Exercise goal:
Print every line of the listing below, starting with the line that holds "Disable Post Failures alerts" and going on through the line that holds "This screenshot has width=1400, height=845.", both included, and print nothing else.

Record excerpts:
___
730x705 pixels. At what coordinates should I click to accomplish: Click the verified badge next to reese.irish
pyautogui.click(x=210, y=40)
___
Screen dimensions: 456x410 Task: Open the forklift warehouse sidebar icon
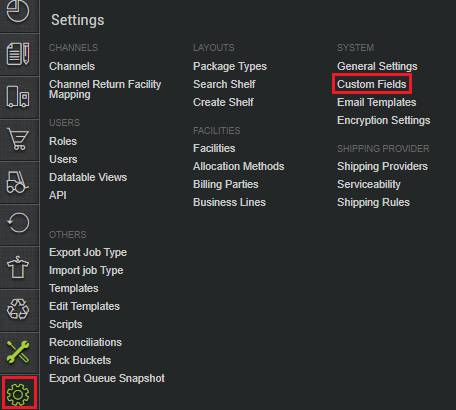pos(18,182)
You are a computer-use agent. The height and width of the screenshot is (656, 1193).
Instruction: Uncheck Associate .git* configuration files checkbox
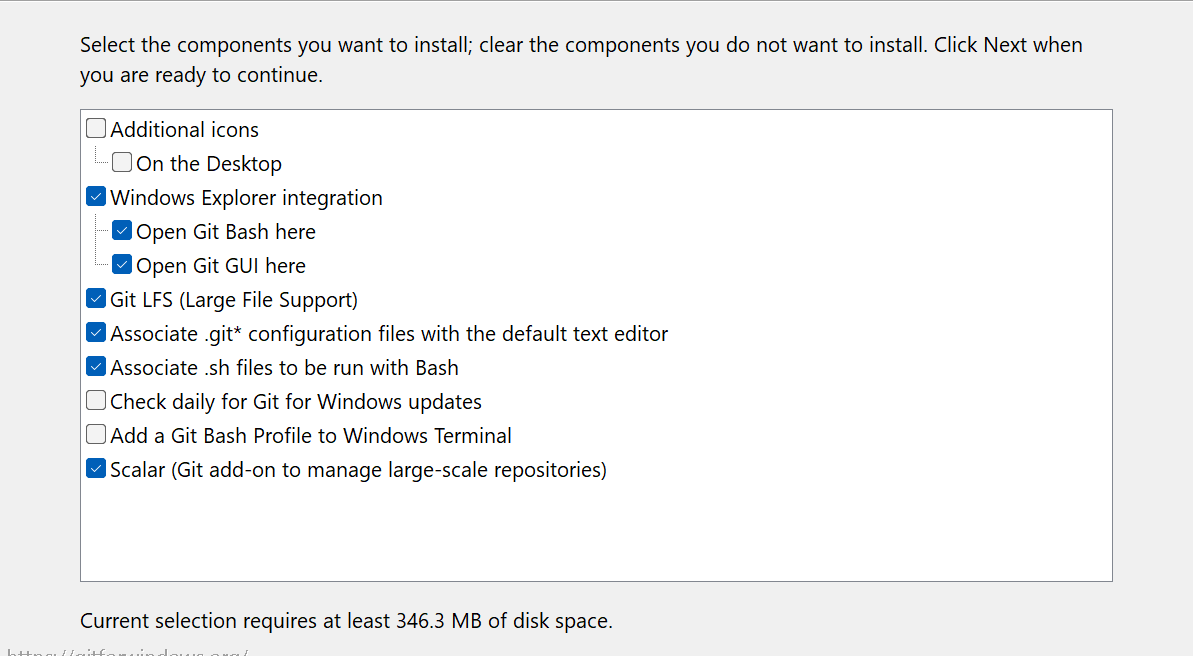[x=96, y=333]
___
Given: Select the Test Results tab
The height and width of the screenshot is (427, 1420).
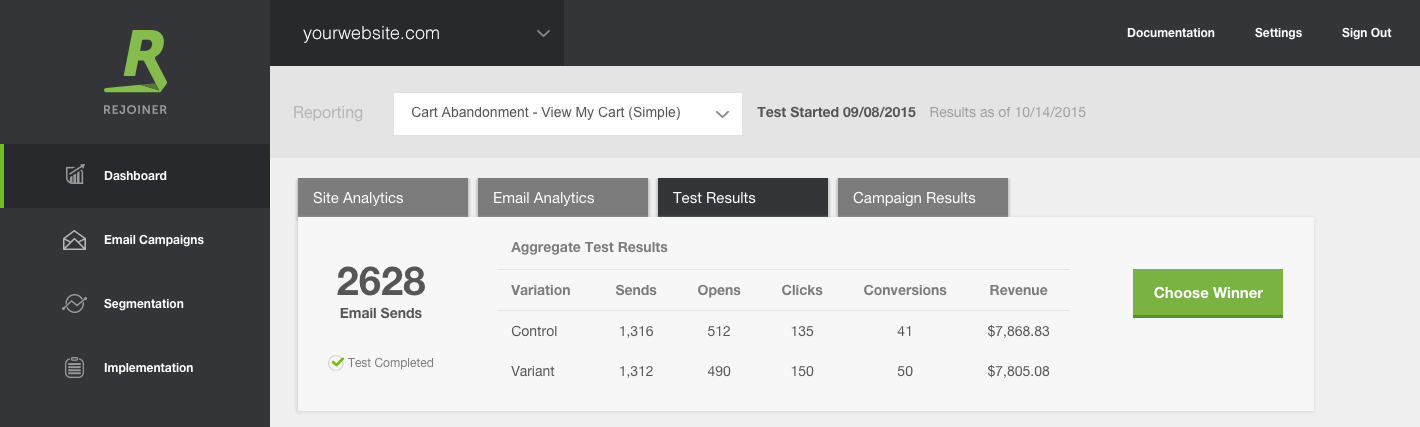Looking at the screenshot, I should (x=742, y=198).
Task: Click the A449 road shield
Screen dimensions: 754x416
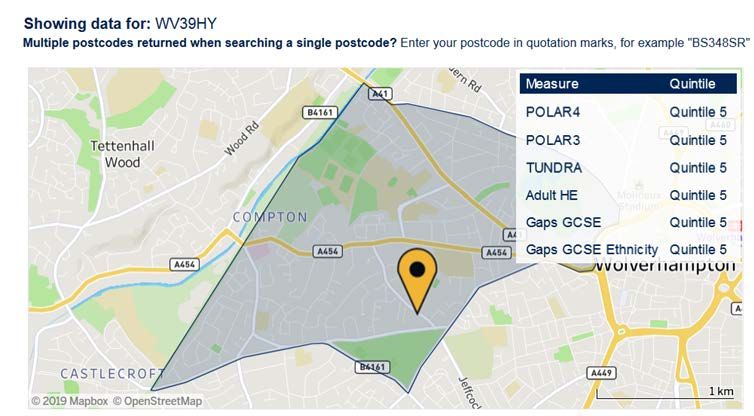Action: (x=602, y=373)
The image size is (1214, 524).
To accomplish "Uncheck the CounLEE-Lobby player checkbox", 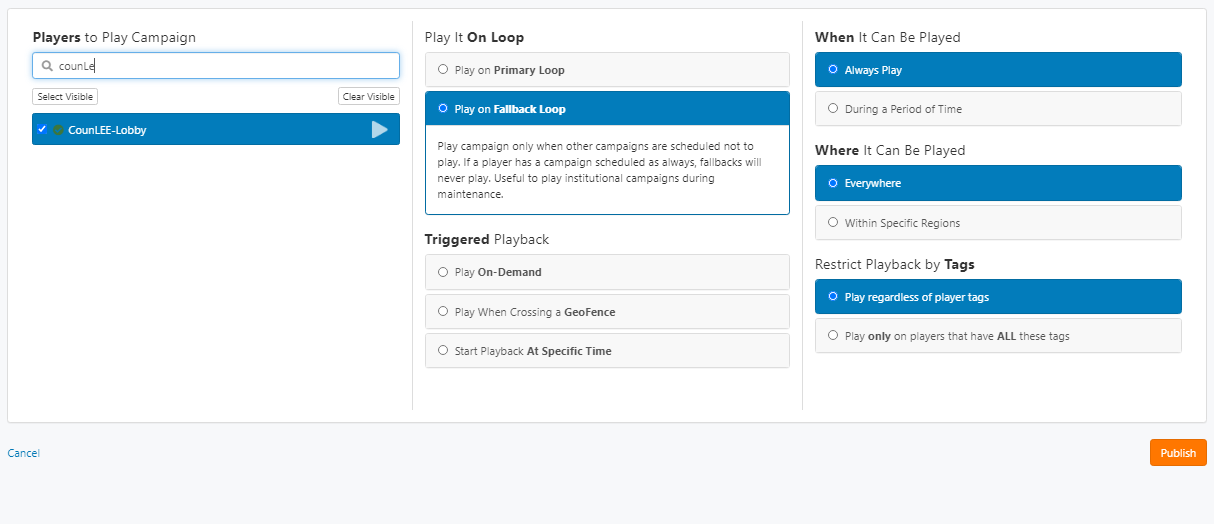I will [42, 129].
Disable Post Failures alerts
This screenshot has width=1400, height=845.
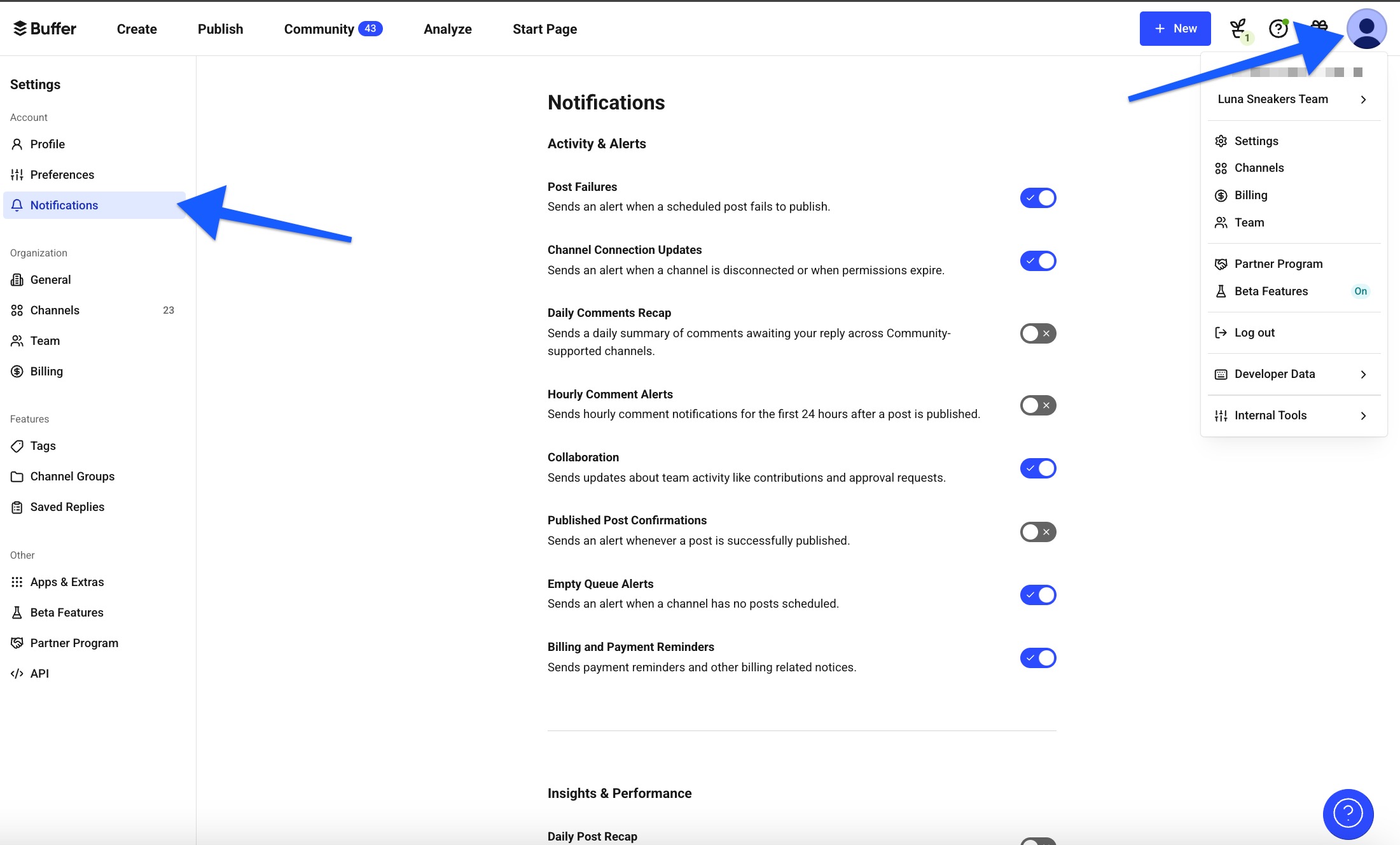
___
Written reply:
Disable Post Failures alerts
This screenshot has width=1400, height=845.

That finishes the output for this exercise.